Stakeholders Approve 2 Key Resource Adequacy Policies
TULSA, Okla. — SPP’s Markets and Operations Policy Committee endorsed recommended revision requests from two stakeholder groups as part of the RTO’s effort to strengthen resource adequacy.
A fuel assurance policy (RR621) that further emphasizes conventional resources’ performance during a season’s most critical hours and reduces the socialization of the planning reserve margin’s capacity allocation passed easily with 92% approval during the July 16-17 meeting.
However, a second revision request (RR622) that establishes base planning reserve margins (PRMs) for summer 2026 summer and winter 2026-27 passed with three-fourths approval, but only after MOPC rejected an amendment to the motion that would have set the winter PRM at 36% instead of 33 (ironically, with only 33% approval). The summer PRM would be raised to 16% from 15.
During its June meeting, the Resource Energy and Adequacy Leadership (REAL) Team approved a 36% PRM over stakeholders’ concerns that the requirement was too soon and unrealistic to meet. (See SPP’s REAL Team Approves Base PRMs, Sufficiency Value Curve.)

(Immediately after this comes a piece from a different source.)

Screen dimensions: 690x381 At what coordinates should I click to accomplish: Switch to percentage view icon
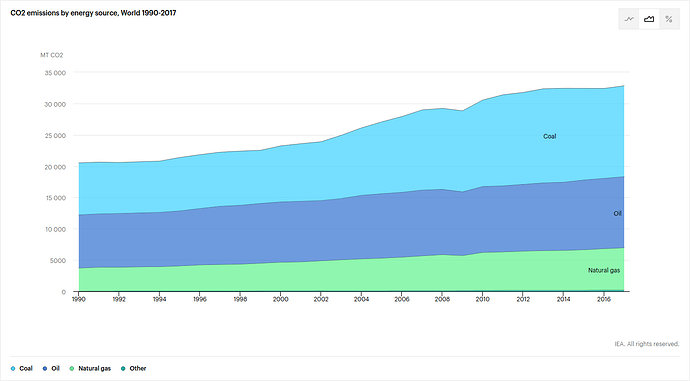click(x=669, y=19)
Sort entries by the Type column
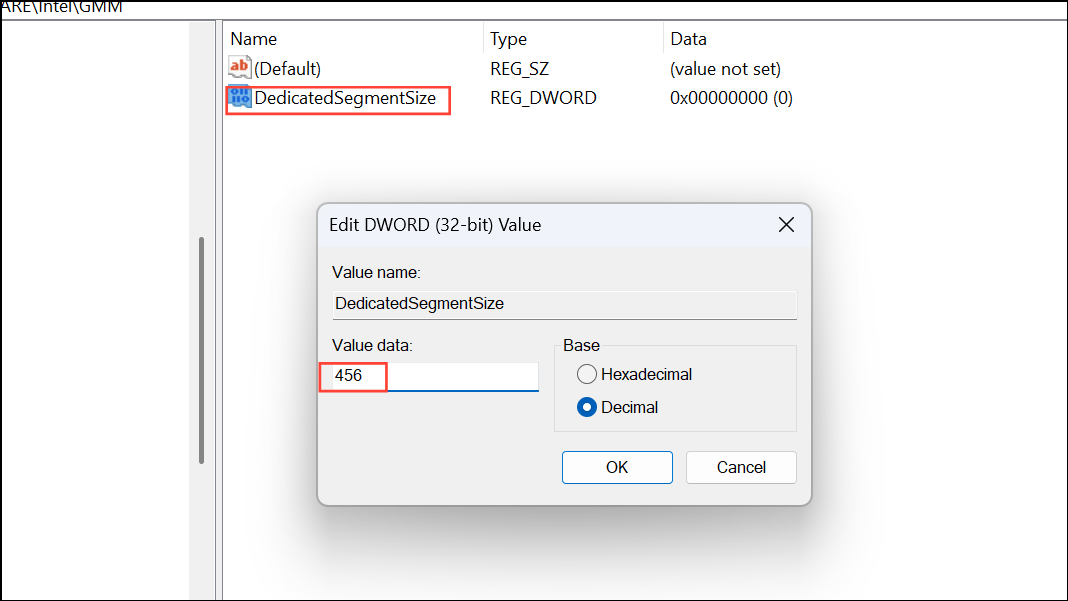The width and height of the screenshot is (1068, 601). [x=508, y=38]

SPP staff pointed out that the 33% PRM brought forward by the Supply Adequacy Working Group (SAWG) technically meets a 1-in-10 reliability standard; they intend to bring both PRMs to state regulators and the RTO’s board during their August meetings.
Omaha Public Power District’s Colton Kennedy, the SAWG’s chair, said the PRM’s requirement is intended to ensure that load-responsible entities are appropriately planning for capacity in both seasons. SPP’s 2023 loss-of-load study was the first in which staff directly analyzed seasonal risk beyond summer; it found a 15% PRM would not meet a 1-in-10 LOLE in either season.

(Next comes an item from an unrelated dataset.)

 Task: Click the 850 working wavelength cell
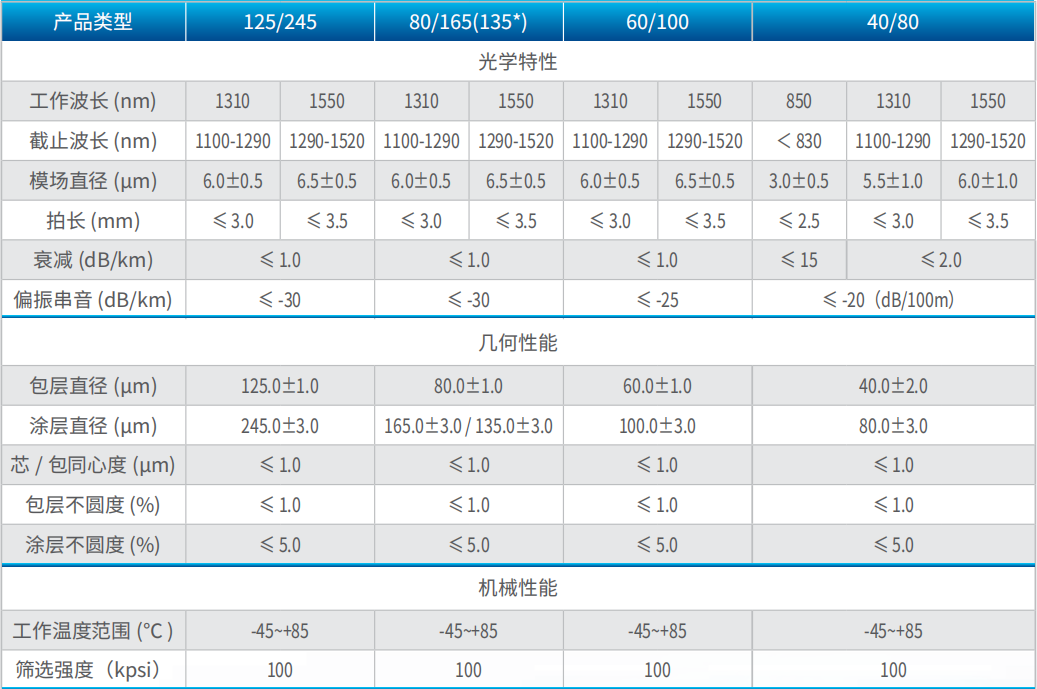click(799, 101)
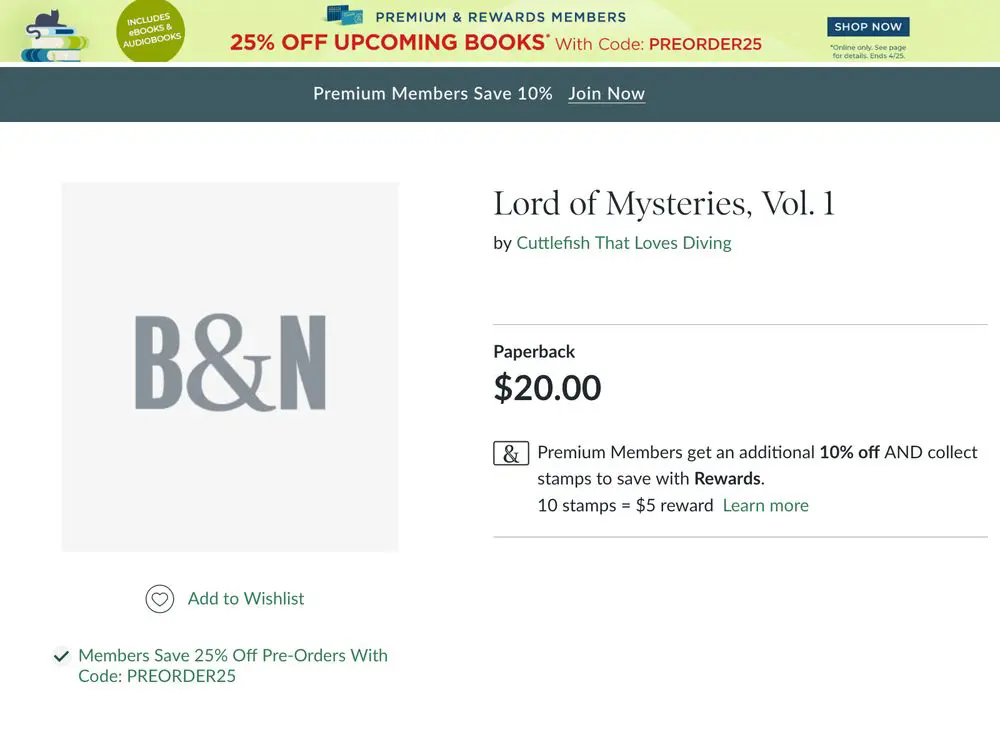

“The complexity, the scope and the extent of questions by SAWG members by far surpassed all previous studies,” Kennedy said. “We didn’t previously have that in the historical [record] with an [LOLE] model. The inclusion of correlated outages, the inclusion of winter peak variability are the driving factors and are very reasonably supported. Very demonstrable, very objective in the work that we’re doing.”

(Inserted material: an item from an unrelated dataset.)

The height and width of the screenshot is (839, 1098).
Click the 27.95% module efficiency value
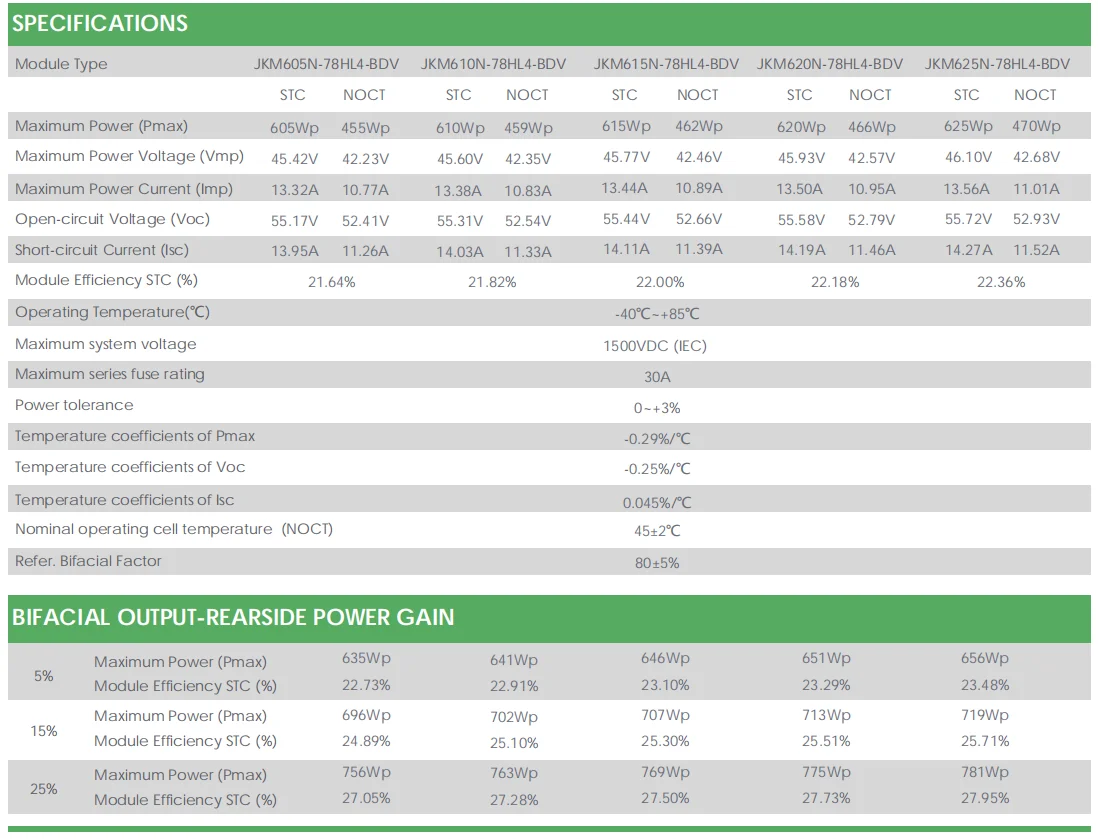coord(985,798)
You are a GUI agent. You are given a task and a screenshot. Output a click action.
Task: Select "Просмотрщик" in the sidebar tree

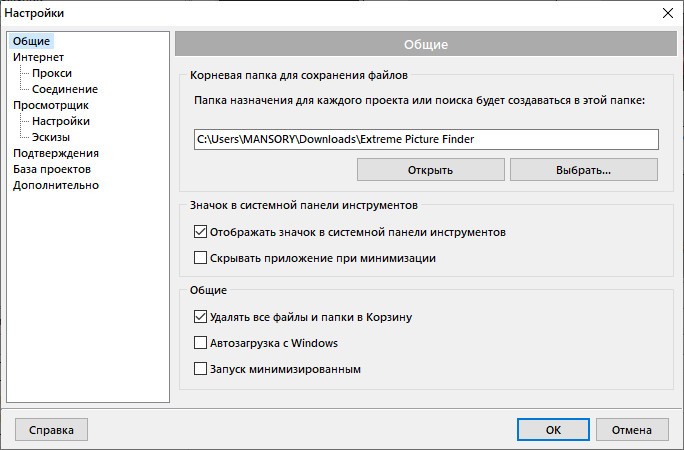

He said SPP staff was very consistent with the 36% winter PRM recommendation, which created debate and discussion within SAWG related to the transition to a higher PRM by entities without sufficient capacity.
“They’re concerned about the generation interconnection process and being able to study resources and get them through this process [quickly],” Kennedy said.
Regardless of the final number, individual entities will have to step up, said Bill Grant, formerly with Southwestern Public Service and back on MOPC as a representative for XO Energy.
“The resources are out there. That doesn’t mean that there’s not some entities that have to scramble to meet this requirement,” Grant said. “Remember, if you approve these numbers, you are impacting utilities’ ability to get generation connected before any individual changes. There is an impact, and it’s kind of hidden.”
“For a regulated investor-owned utility, there’s not enough time to get new generation in,” Oklahoma Gas & Electric’s Brad Cochran said.
The fuel assurance policy stems from the 2021 winter storm, when SPP was forced to shed load for the first time in its 83-year history. Casey Cathey, the grid operator’s engineering vice president, said several heavily vetted approaches to fuel assurance failed before stakeholders coalesced around what he said is effectively “somewhat of a weight towards conventional resources during capacity critical hours in the winter season, in particular.”
Under the policy, an “after-the-fact” weighting will be applied to performance-based accreditation resources, based on critical system periods. The mechanism is designed to encourage increased performance by those conventional, or thermal, resources by quantifying their contributions to system reliability.
Noting that there can be a 100-degree differential between the northern and southern states in SPP’s footprint, Cathey said one thought holds that nonperforming resources should be targeted for their failures rather than raising the PRM.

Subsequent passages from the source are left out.